== Material provided ==
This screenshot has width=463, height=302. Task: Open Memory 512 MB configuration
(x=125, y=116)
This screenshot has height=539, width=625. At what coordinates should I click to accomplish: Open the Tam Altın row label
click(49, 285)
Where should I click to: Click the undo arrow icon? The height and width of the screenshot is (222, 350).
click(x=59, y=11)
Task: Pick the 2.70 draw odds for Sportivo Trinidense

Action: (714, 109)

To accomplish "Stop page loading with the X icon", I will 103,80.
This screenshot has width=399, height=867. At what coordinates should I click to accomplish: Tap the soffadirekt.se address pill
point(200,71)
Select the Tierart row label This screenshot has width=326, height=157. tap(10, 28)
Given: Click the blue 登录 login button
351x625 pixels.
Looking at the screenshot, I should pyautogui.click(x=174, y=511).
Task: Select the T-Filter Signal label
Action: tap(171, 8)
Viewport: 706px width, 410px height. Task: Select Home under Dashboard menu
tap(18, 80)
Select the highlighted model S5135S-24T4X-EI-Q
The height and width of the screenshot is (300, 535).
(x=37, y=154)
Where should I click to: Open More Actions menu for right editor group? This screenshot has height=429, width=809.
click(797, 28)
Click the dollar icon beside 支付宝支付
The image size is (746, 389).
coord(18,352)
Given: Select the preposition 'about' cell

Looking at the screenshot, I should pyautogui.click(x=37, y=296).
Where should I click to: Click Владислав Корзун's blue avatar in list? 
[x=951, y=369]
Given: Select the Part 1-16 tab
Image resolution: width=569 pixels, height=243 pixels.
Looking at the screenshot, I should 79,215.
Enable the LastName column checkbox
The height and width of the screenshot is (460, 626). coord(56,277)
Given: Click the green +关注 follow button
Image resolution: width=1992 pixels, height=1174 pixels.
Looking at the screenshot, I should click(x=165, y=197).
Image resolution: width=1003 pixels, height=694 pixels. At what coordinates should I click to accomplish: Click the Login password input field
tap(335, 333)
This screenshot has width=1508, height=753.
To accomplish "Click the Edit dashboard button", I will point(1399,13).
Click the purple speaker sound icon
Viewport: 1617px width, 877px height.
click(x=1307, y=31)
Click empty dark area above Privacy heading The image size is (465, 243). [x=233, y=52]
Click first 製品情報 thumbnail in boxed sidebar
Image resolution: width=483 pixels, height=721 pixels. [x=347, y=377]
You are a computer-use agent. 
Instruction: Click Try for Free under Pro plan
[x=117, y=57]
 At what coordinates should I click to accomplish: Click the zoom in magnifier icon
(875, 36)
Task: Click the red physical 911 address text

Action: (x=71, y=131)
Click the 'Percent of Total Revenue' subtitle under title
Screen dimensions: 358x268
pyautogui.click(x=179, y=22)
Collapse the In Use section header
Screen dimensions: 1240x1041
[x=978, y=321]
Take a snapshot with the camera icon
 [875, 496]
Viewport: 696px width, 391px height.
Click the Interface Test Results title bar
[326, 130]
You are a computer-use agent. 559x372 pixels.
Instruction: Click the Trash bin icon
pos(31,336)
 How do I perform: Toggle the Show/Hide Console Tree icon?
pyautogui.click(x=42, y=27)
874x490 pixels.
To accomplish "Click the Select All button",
===
## Aim
Copy out every one of the lines above, word for word, with nothing changed.

## Exercise solution
This screenshot has width=463, height=302. Task: Open Memory 512 MB configuration
(x=125, y=116)
This screenshot has height=539, width=625. At what coordinates should I click to accomplish: Open the Tam Altın row label
click(49, 285)
Where should I click to: Click the undo arrow icon? The height and width of the screenshot is (222, 350).
click(x=59, y=11)
Task: Pick the 2.70 draw odds for Sportivo Trinidense

Action: (714, 109)

To accomplish "Stop page loading with the X icon", I will 103,80.
This screenshot has width=399, height=867. At what coordinates should I click to accomplish: Tap the soffadirekt.se address pill
point(200,71)
Select the Tierart row label This screenshot has width=326, height=157. tap(10, 28)
Given: Click the blue 登录 login button
351x625 pixels.
Looking at the screenshot, I should pyautogui.click(x=174, y=511).
Task: Select the T-Filter Signal label
Action: tap(171, 8)
Viewport: 706px width, 410px height. Task: Select Home under Dashboard menu
tap(18, 80)
Select the highlighted model S5135S-24T4X-EI-Q
The height and width of the screenshot is (300, 535).
(x=37, y=154)
Where should I click to: Open More Actions menu for right editor group? This screenshot has height=429, width=809.
click(797, 28)
Click the dollar icon beside 支付宝支付
The image size is (746, 389).
coord(18,352)
Given: Select the preposition 'about' cell

Looking at the screenshot, I should pyautogui.click(x=37, y=296).
Where should I click to: Click Владислав Корзун's blue avatar in list? 
[x=951, y=369]
Given: Select the Part 1-16 tab
Image resolution: width=569 pixels, height=243 pixels.
Looking at the screenshot, I should 79,215.
Enable the LastName column checkbox
The height and width of the screenshot is (460, 626). coord(56,277)
Given: Click the green +关注 follow button
Image resolution: width=1992 pixels, height=1174 pixels.
Looking at the screenshot, I should click(x=165, y=197).
Image resolution: width=1003 pixels, height=694 pixels. At what coordinates should I click to accomplish: Click the Login password input field
tap(335, 333)
This screenshot has width=1508, height=753.
To accomplish "Click the Edit dashboard button", I will point(1399,13).
Click the purple speaker sound icon
Viewport: 1617px width, 877px height.
click(x=1307, y=31)
Click empty dark area above Privacy heading The image size is (465, 243). [x=233, y=52]
Click first 製品情報 thumbnail in boxed sidebar
Image resolution: width=483 pixels, height=721 pixels. [x=347, y=377]
You are a computer-use agent. 
Instruction: Click Try for Free under Pro plan
[x=117, y=57]
 At what coordinates should I click to accomplish: Click the zoom in magnifier icon
(875, 36)
Task: Click the red physical 911 address text

Action: (x=71, y=131)
Click the 'Percent of Total Revenue' subtitle under title
Screen dimensions: 358x268
pyautogui.click(x=179, y=22)
Collapse the In Use section header
Screen dimensions: 1240x1041
[x=978, y=321]
Take a snapshot with the camera icon
 [875, 496]
Viewport: 696px width, 391px height.
Click the Interface Test Results title bar
[326, 130]
You are a computer-use agent. 559x372 pixels.
Instruction: Click the Trash bin icon
pos(31,336)
 How do I perform: Toggle the Show/Hide Console Tree icon?
pyautogui.click(x=42, y=27)
874x490 pixels.
To accomplish "Click the Select All button",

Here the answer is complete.